American Indian College Fund to Revitalize Environmental Science Programs at Tribal Colleges

By  - 

On Thursday, the American Indian College Fund announced a new initiative to build environmental science programs for tribal colleges and universities located on or near Indian reservations in the Northern Great Plains (NGP).

The College Fund’s project called Obdaya Opta Tate Kin Kah’Boke, or Winds Blowing Across the Prairie, will revitalize environmental science programming to support students protecting and conserving the land, water, and livestock in Indigenous communities.

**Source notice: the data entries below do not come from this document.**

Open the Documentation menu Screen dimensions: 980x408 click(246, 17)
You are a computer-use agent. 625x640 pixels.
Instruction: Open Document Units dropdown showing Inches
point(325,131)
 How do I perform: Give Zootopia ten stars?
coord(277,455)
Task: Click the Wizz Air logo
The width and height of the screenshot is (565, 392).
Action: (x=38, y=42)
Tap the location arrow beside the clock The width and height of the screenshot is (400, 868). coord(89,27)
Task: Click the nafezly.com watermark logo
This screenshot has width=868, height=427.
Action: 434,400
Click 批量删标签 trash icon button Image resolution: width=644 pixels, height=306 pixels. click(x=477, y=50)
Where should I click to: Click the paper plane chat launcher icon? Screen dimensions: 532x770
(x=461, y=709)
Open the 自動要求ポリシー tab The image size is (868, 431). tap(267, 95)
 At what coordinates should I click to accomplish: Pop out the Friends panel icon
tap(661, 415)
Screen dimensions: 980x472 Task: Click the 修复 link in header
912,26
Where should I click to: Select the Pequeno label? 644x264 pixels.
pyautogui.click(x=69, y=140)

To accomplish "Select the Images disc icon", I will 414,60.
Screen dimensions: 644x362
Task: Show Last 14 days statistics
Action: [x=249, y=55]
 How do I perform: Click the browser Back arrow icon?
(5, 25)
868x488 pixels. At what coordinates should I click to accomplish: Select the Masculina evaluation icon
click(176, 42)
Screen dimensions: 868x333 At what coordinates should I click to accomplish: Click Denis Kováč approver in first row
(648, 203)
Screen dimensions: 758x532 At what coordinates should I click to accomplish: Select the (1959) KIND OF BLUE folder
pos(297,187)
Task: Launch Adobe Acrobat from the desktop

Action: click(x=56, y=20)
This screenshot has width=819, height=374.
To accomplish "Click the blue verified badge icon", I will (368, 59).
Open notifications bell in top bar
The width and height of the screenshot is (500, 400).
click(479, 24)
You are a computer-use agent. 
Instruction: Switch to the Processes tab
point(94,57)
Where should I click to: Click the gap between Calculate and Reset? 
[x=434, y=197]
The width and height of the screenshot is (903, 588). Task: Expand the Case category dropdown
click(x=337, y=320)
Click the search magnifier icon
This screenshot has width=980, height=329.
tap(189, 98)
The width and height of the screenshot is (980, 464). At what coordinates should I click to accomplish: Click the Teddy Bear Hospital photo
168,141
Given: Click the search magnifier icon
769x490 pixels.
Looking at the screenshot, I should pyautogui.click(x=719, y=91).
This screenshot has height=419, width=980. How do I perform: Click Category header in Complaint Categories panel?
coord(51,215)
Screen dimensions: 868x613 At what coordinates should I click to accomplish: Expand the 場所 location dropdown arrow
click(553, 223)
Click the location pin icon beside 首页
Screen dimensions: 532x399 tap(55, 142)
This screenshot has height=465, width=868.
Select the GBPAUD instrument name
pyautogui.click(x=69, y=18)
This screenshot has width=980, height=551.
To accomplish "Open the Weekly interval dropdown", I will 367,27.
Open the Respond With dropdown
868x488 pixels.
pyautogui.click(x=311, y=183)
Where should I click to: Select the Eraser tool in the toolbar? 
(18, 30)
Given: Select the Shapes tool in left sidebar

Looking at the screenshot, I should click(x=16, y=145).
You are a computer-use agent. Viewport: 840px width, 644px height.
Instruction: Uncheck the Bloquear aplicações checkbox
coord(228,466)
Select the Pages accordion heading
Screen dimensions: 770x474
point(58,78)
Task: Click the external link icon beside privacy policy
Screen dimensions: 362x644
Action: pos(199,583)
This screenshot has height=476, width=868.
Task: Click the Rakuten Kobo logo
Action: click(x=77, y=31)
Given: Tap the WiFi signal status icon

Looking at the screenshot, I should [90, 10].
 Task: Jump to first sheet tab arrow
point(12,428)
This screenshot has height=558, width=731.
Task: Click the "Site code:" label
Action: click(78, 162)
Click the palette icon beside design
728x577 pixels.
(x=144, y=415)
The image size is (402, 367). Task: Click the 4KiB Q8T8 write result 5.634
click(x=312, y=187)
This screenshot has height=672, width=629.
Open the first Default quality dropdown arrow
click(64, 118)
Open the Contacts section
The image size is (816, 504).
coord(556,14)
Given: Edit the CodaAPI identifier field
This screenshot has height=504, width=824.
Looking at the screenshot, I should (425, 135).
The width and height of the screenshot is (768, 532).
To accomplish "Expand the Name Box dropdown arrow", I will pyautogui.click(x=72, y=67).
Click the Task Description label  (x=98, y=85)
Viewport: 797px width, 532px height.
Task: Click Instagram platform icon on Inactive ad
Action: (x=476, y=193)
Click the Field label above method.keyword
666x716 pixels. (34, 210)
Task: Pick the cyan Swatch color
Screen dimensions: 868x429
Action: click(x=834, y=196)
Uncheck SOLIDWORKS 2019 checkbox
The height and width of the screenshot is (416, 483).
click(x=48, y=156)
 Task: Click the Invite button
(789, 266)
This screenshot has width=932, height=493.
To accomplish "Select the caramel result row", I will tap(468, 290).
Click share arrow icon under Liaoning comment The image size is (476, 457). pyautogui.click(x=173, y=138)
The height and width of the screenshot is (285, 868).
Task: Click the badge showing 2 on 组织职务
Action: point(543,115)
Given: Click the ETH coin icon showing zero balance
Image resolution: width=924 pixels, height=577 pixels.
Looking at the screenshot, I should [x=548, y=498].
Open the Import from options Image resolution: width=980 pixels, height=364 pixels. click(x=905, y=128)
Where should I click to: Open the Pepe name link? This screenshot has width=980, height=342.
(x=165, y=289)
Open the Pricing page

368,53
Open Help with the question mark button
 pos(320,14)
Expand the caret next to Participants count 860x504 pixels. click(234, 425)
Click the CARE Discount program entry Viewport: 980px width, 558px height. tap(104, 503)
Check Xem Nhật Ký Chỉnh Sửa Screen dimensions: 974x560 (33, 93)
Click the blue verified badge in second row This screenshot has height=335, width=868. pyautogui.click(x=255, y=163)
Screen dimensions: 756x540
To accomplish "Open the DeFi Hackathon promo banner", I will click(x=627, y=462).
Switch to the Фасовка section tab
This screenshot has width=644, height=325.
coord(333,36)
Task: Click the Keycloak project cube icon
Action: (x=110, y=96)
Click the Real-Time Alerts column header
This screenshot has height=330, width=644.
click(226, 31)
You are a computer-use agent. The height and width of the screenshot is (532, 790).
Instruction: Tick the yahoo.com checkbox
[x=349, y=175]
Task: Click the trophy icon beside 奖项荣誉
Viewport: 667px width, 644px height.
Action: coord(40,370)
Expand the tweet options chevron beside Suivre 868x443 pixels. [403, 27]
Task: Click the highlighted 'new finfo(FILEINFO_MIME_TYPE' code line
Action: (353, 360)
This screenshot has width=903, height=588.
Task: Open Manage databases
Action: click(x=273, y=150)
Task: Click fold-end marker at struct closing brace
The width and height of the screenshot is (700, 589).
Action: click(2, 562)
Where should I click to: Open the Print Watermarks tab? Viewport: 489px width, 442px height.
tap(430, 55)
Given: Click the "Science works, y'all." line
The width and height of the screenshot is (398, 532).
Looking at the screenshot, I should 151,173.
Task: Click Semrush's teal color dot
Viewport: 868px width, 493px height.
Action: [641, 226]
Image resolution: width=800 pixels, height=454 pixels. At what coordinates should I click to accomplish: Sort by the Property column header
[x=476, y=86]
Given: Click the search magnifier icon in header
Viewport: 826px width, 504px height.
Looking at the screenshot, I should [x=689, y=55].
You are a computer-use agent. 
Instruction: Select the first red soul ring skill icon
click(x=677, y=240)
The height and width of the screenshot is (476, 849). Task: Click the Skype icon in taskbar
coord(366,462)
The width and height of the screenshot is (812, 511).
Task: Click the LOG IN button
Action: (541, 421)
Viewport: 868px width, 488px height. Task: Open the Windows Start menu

Aaniiih Nakoda College, Fort Peck Community College, Nueta Hidatsa Sahnish College, Sitting Bull College, and United Tribes Technical College will receive two-year grants as part of the initiative. The program aims to build institutional capacity, develop vocational and post-secondary education programming and community outreach, and develop strategic partnerships and place-based research and stewardship opportunities to strengthen tribal nations and the NGP region the colleges serve.

The NGP region is a vast grassland located west of the Mississippi River and east of the Rocky Mountains and is home to an estimated 11,250,000 acres of tribal nation land.

“We are the college of the Mandan Hidatsa Arikara Nation, a historically agrarian Native Nation, so it is incredibly fitting that we embark upon a project of this nature that revitalizes and nurtures our historical knowledge and ensures its future,” Twyla Baker, president of Nueta Hidatsa Sahnish College, said in a press statement.

​​The College Fund is the country’s largest charity supporting Native Americans in higher education for 31 years.